Today, as I look back on the years from the vantage point of life and experience, I ask myself: When will we break free from this predicament? When will we realize that division is no longer our destiny, but a costly choice? When will we understand that the world does not wait for the weak, and that nations that fail to unite around their own interests will find themselves vulnerable to the interests of others?

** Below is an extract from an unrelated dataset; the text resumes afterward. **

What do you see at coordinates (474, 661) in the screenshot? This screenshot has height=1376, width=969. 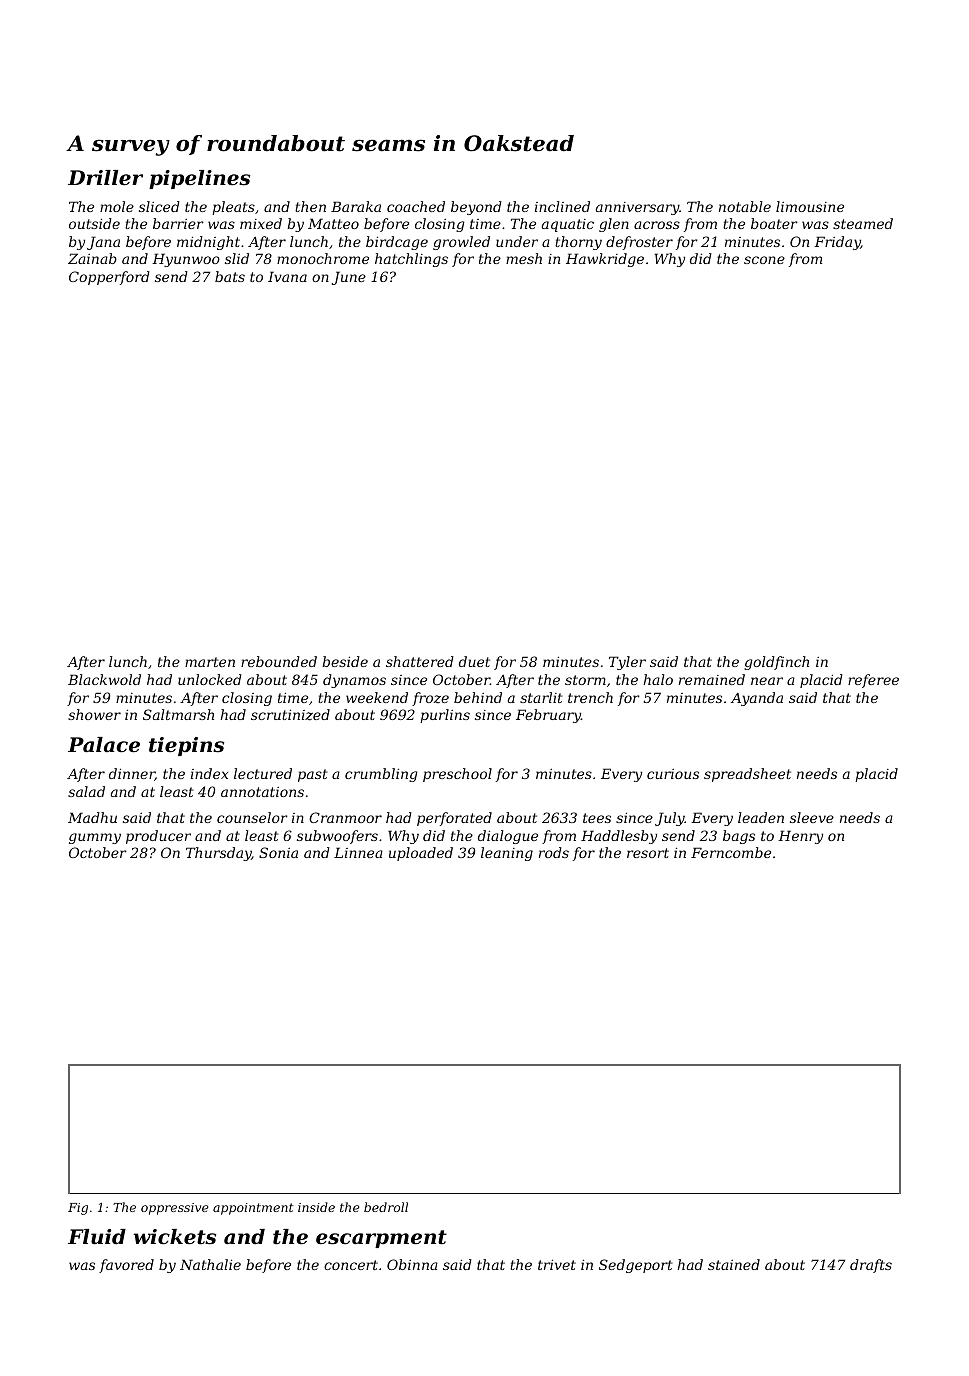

We have seen many Western nations unite after long wars, after bloodshed, conflict, and devastation. They learned from their pain, opening borders, unifying markets, bringing universities closer together, and facilitating the movement of people, ideas, and goods. Yet we, possessing bonds what others lack, still hesitate before taking a step that should be natural: which is that for every Arab to feel at home in any Arab land.

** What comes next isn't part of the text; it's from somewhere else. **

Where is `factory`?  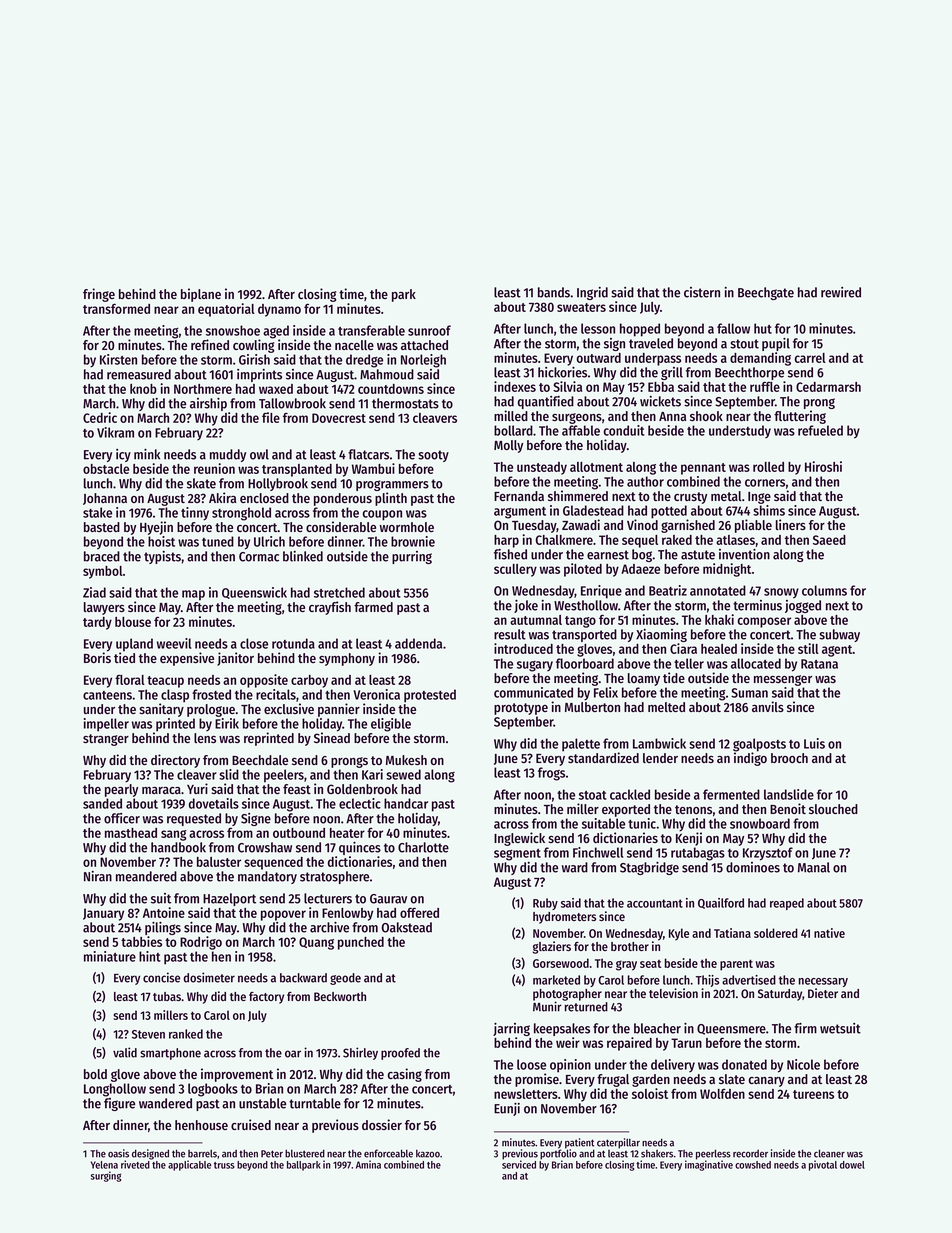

I am not advocating for the abolition of homelands; for every homeland is a memory, a dignity, a flag, and a legacy of martyrs. But I call for a broader Arab horizon, for unity of interests, economic integration, educational continuity, research cooperation, open borders, and respect for the sovereignty of each nation, without this sovereignty becoming isolation or estrangement.

Two wings of a single plane

Algeria remains Algeria, Egypt remains Egypt, Jordan remains Jordan, Morocco remains Morocco, Iraq remains Iraq, the Levant remains the Levant, and the Gulf remains the Gulf; but the entire Arab nation can be the two wings of a single plane, not scattered parts of a structure that has lost its ability to take off.

From the skies, I learned that the greatest danger is not the storm, but the loss of direction. A plane may face fierce winds, may fly through dark clouds, may be rocked in the heart of the sky, but it survives if the compass remains working and if the pilot knows where he wants to land. A nation that loses its compass, however, may possess wealth, population, and history, but it remains adrift in a turbulent sky without a clear destination.

Our compass today must be clear: Knowledge before noise, action before slogans, dignity before fear, unity before division, and humanity before narrow calculations. No nation can rise without investing in the minds of its children, and no people can progress while limiting their horizons to the dreams of their youth.

O Arab nation, we have waited too long in the hall of history. It is time for us to leave our seats of waiting and allow the plane of renaissance to take off. We lack neither fuel, for our resources are abundant; nor a runway, for our land is vast; nor history, for our past is glorious. What we lack is resolve, courage, and the confidence that we can be together without one of us negating the other.

Open the borders between minds first, and the borders between nations will follow. Open universities to Arab students, markets to Arab labor, hospitals to Arab people, libraries to Arab researchers, airports to Arab travelers, and hearts to Arab trust. A nation that fears its own children will not be respected by others, and a nation that closes its doors to itself will not enter the future through its widest gates.

I retired from flying 10 years ago, but I did not retire from dreaming. I still believe that this nation is capable of rising if it is true to itself, rises above its petty differences, and understands that the heavens do not recognize the borders created by fear.

From the memory of 40 years in the skies, I say with the sincerity of age and experience: The Arab nation is not poor in potential, but rather poor in resolve. It is not weak in its essence, but rather weakened by fragmentation. It is not incapable of taking off, but it needs someone to unify its direction, awaken its confidence, and open the runway to the future.

So when will we leave the land of division?

When will we break the chains of fear?

When will we open our borders as the heavens have opened their gates to us?

A nation created to have two wings cannot remain with one wing broken. The land I saw from the skies is one, and hearts deserve to see it as well: One in dignity, one in destiny, one in the dream.